Introduction to Vector/Matrix Calculus
A Gateway to High-Dimensional Optimization
Why Matrix Calculus Is Needed
In modern science and engineering, there is a rapidly growing need to model complex systems mathematically and optimize them computationally. At the heart of this lies matrix calculus. Here, matrix calculus refers to the collective concept of differentiating functions whose variables are scalars, vectors, or matrices. Specifically, it encompasses the gradient vector (differentiating a scalar function with respect to a vector), the Jacobian matrix (differentiating a vector-valued function with respect to a vector), and the derivative of a scalar function with respect to a matrix.
Consider, for example, the training of a neural network. For a model with millions to billions of parameters, one must minimize the loss function $$ L(\boldsymbol{W}_1, \boldsymbol{W}_2, \ldots, \boldsymbol{W}_n) \tag{1} $$ where each $\boldsymbol{W}_i$ is a matrix, and the gradient with respect to all these parameters must be computed. Computing partial derivatives one by one by hand would not finish in any practical amount of time.
The theory of matrix calculus allows us to handle such high-dimensional optimization problems systematically. Specifically:
- Machine learning: Backpropagation in neural networks, gradient computation of loss functions
- Statistics: Maximum likelihood estimation, parameter updates in Gaussian mixture models (GMM), computation of the Fisher information matrix
- Control engineering: Linearization of nonlinear systems, derivation of Kalman filters
- Robotics: Forward and inverse kinematics via Jacobian matrices
- Physics simulations: Energy minimization, computation of deformation gradient tensors
- Computational chemistry: Molecular structure optimization, gradient methods in quantum chemistry
In these fields, operations such as differentiating a scalar function with respect to a vector or matrix, or differentiating a vector-valued function with respect to a vector, are routinely required.
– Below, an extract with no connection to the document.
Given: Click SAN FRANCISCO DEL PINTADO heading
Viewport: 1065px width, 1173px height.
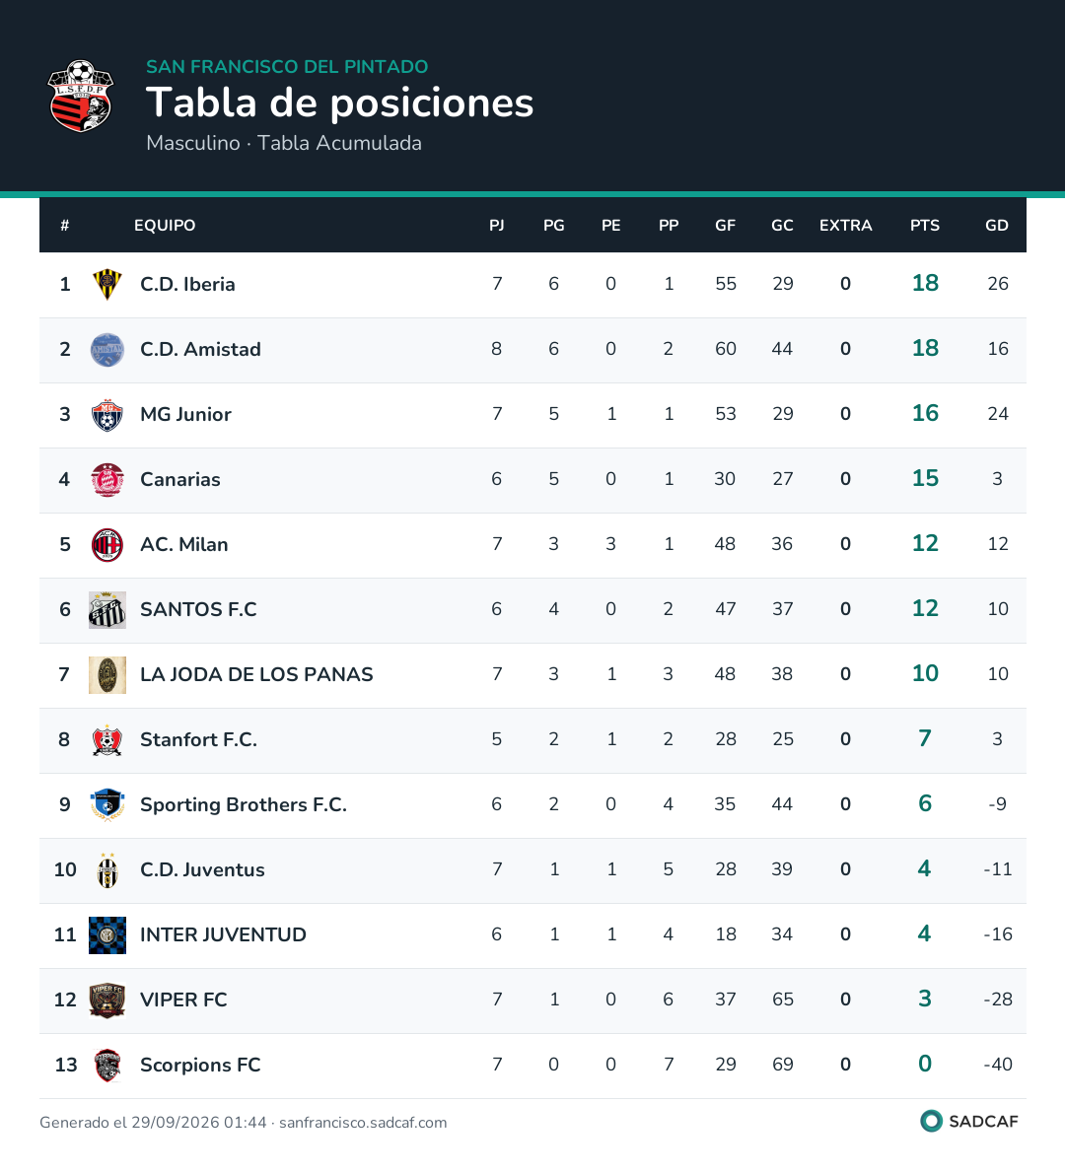Looking at the screenshot, I should (287, 67).
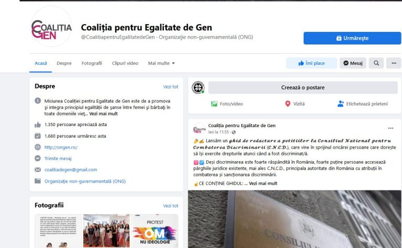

Benefits of Mastering Matrix Calculus
By learning matrix calculus, one gains the following powerful capabilities:
1. Solving High-Dimensional Optimization Efficiently
For minimizing a single-variable function, one simply finds the point where $\displaystyle\frac{df}{dx} = 0$. But what about a function with 10,000-dimensional parameters? Using vector differentiation, one can compute the gradient vector $$ \nabla f = \frac{\partial f}{\partial \boldsymbol{x}} \tag{2} $$ all at once and optimize efficiently using algorithms such as gradient descent.
2. Expressing Complex Formulas Concisely
For example, the gradient of the quadratic form $$ f(\boldsymbol{x}) = \boldsymbol{x}^\top \boldsymbol{A} \boldsymbol{x} \tag{3} $$ for an $n$-dimensional vector $\boldsymbol{x}$ can be obtained instantly as $$ \frac{\partial f}{\partial \boldsymbol{x}} = (\boldsymbol{A} + \boldsymbol{A}^\top) \boldsymbol{x} \tag{4} $$ using matrix calculus formulas. There is no need to compute $\displaystyle\frac{\partial f}{\partial x_i}$ component by component.
3. Applying the Chain Rule
For complex systems where multiple functions are composed, such as multi-layer neural networks, the chain rule is indispensable. In matrix calculus, the derivative of a composite function $\boldsymbol{z} = \boldsymbol{f}(\boldsymbol{g}(\boldsymbol{x}))$ can be computed (in denominator layout) as $$ \frac{\partial \boldsymbol{z}}{\partial \boldsymbol{x}} = \frac{\partial \boldsymbol{g}}{\partial \boldsymbol{x}} \cdot \frac{\partial \boldsymbol{f}}{\partial \boldsymbol{g}} \tag{5} $$ i.e., as a product of intermediate Jacobian matrices. This allows layer-by-layer computation of gradients through deep computation graphs.
4. Understanding How Automatic Differentiation Works
Machine learning frameworks such as PyTorch, TensorFlow, and JAX provide "automatic differentiation." This is a technique that automatically applies the chain rule in the form of matrix calculus. With an understanding of matrix calculus, one can clearly see what the framework is doing behind the scenes and why the computation graph takes a particular form.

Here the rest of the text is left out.